How to Do Research Interactive Graphic

Posted by admin | Posted in Interactive Whiteboard, Knowledge (remember), Language Arts, Primary Elementary, Secondary Elementary, Teacher Resources, Understand (describe, explain), Websites | Posted on 29-03-2012

Tags: , , , , , , , , ,


What it is:  The research process can be a hard one for kids to master.  As a student, I remember thinking that it was a long process of random steps that were supposed to somehow come together as a completed project. I was constantly convinced that I would forget one of those steps and the whole thing would come crashing down around me.  I’ve seen this same behavior in our students at Anastasis. We mention the word research, and we are met instantly with groans.  Kids don’t really dislike research though, they do it all the time voluntarily.  Kids want to know how to be masters at parkour and they immediately search YouTube and Google for videos, tips, blogs, etc. to learn all about it.  Kids hear someone talk about dub step and will go through videos and connect with others who know about dub step.  They didn’t believe me when I told them this is research.  The Kentucky virtual library has a great interactive that leads kids through the research process step-by-step and lets them dig deeper into the portions that they don’t understand.  It has a fun game board-like interface so that it isn’t intimidating for kids to go through.  Every step of the process is covered from initial planning, to searching for information, to taking notes, to using the information, reporting and evaluating.  I’m not a stickler for this process happening exactly as it is described, but I appreciate that the site gives students a starting point so they aren’t so overwhelmed with the “research beast.”

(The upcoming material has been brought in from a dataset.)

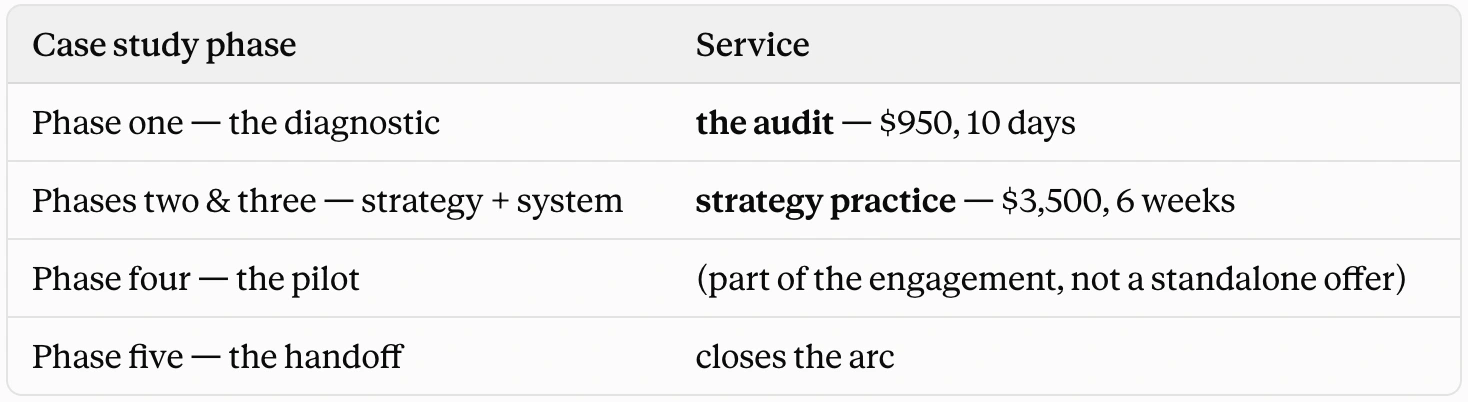Image resolution: width=1468 pixels, height=402 pixels.
Task: Select 'Phase one — the diagnostic' cell
Action: (x=236, y=123)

How to integrate How to do Research Interactive Graphic into the classroom: The How to do Research Interactive Graphic is a great site to keep bookmarked and available for easy access for students throughout the school year.  Any time they are faced with the daunting task of performing a research project, they can access the interactive graphic.  Whenever your students are working on research, set up your classroom computers as a “research station” where students can perform searches online and access this graphic.  The interactive graphic will keep your students moving when they are feeling overwhelmed and stumped and provide a great foundation for conducting research.
The graphic is also a great way to introduce students to the research process.  Using an interactive whiteboard, or projector-connected computer, you can lead students through the process, explaining specific areas of focus for the project or your classroom.  I like that this site doesn’t just focus on the research paper, but shows students that research can have a variety of outcomes.
Tips: Within the graphic, there are pages that you can print out for your students.  Check out the notes section for an example of this.